In October, New York City approved the use of cross laminated timber (CLT) for structures up to 85 feet tall beginning in January 2022. CLT is a mass timber product made from gluing multiple layers of wood together in such a way as to maximize strength. Mass timber products have also been approved for use in tall buildings by the International Code Council. Most building departments and construction regulatory bodies across the U.S. incorporate at least some elements of the ICC’s codes into their own.
Swinerton plans on tackling the New York City mass timber construction market via its affiliate company Timberlab Inc., which designs, fabricates and provides installation services for this type of construction project. Swinerton, said Andrew Pearl, company vice president and division manager, has completed 20 mass timber projects across the country, including the largest installation of CLT in the U.S. in 2016 at the First Tech Federal Credit Union Oregon headquarters in Hillsboro, Oregon.
“As New York City building codes allow for mass timber construction, Swinerton is at the ready to be the city’s mass timber contractor,” Pearl said.
The New York City market
But is the New York City market ready to embrace mass timber?
“We feel positive about the market adopting mass timber,” Erica Spiritos, Timberlab’s preconstruction manager, told The Construction Broadsheet. “Mass timber addresses the urgent need for low-embodied carbon materials in construction, and this need is felt by owners, developers and architects all across the country.”
More mass timber in the Northeast, she said, should also translate to a more robust local supply chain.
“It can be a regionally-sourced material, using the trees that are native to the geography of the project,” she said. In the Northeast U.S., that includes spruce, pine and fir, as well as black spruce.
There is still some work to do, however, before New York City sees a jump in the number of mass timber projects.
“Passing new building codes is a great first step,” Spiritos said, “but it’s not the only thing needed to actually deliver mass timber.
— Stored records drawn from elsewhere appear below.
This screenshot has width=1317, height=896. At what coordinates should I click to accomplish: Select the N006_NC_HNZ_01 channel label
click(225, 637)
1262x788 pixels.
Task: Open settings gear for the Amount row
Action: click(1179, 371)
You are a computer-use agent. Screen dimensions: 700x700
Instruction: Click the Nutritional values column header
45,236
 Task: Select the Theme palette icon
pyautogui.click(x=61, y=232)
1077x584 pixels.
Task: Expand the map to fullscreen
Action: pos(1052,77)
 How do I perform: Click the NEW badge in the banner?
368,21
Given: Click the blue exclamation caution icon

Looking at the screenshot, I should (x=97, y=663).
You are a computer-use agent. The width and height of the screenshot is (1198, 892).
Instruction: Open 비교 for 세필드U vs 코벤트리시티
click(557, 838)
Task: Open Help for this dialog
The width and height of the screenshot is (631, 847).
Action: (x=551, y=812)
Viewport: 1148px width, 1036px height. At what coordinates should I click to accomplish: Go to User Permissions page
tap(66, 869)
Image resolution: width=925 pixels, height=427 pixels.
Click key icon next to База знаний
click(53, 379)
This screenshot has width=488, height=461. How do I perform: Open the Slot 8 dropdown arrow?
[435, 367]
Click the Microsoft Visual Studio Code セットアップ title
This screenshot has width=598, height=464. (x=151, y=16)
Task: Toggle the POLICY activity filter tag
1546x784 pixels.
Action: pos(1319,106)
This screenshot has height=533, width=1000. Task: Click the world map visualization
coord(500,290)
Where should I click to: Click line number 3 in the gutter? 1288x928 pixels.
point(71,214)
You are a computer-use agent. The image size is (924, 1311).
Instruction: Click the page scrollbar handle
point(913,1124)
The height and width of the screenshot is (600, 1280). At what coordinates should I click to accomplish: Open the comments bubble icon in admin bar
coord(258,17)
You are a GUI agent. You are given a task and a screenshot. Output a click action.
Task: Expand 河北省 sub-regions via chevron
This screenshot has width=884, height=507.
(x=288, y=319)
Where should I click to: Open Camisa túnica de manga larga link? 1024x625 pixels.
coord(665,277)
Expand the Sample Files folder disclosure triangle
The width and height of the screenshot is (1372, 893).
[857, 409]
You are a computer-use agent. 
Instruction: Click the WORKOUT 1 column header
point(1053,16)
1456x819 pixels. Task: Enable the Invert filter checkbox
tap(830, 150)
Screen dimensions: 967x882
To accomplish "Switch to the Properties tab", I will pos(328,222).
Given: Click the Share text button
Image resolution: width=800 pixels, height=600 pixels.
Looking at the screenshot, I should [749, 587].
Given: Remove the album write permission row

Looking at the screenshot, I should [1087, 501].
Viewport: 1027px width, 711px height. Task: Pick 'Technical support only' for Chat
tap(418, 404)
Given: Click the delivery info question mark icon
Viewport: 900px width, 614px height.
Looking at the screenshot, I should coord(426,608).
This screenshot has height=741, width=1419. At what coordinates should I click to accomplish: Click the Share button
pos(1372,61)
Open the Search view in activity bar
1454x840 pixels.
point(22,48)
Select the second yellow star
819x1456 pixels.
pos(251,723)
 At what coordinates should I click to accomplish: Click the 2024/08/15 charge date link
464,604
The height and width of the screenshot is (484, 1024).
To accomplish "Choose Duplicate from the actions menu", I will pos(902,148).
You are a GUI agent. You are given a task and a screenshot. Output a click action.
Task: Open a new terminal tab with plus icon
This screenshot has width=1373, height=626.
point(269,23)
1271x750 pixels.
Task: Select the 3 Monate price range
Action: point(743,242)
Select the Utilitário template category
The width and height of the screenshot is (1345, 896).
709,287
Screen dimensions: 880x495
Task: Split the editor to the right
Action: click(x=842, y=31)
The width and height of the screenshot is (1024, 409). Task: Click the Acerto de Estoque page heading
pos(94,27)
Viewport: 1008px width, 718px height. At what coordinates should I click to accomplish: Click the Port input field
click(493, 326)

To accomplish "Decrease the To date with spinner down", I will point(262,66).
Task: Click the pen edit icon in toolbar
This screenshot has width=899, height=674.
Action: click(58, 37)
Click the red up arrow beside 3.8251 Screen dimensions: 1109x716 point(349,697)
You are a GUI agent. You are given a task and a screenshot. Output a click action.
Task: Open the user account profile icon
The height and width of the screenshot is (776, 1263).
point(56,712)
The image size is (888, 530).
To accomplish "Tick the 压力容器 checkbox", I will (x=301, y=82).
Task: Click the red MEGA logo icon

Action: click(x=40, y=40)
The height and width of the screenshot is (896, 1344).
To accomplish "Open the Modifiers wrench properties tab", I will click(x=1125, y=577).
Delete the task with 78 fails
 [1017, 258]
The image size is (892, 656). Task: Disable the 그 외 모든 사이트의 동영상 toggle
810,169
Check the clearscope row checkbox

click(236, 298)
Many local agencies and AHJs (Authorities Having Jurisdiction) still need to be educated on the systems to review future planning applications, issue permits and process inspections.
“Another challenge could be gaining acceptance from the trade partners as this is a new building type they’ve never been exposed to.”
Timberlab plans to use its own in-house skilled labor, at least initially, and then draw from the local New York City workforce once the company is established there.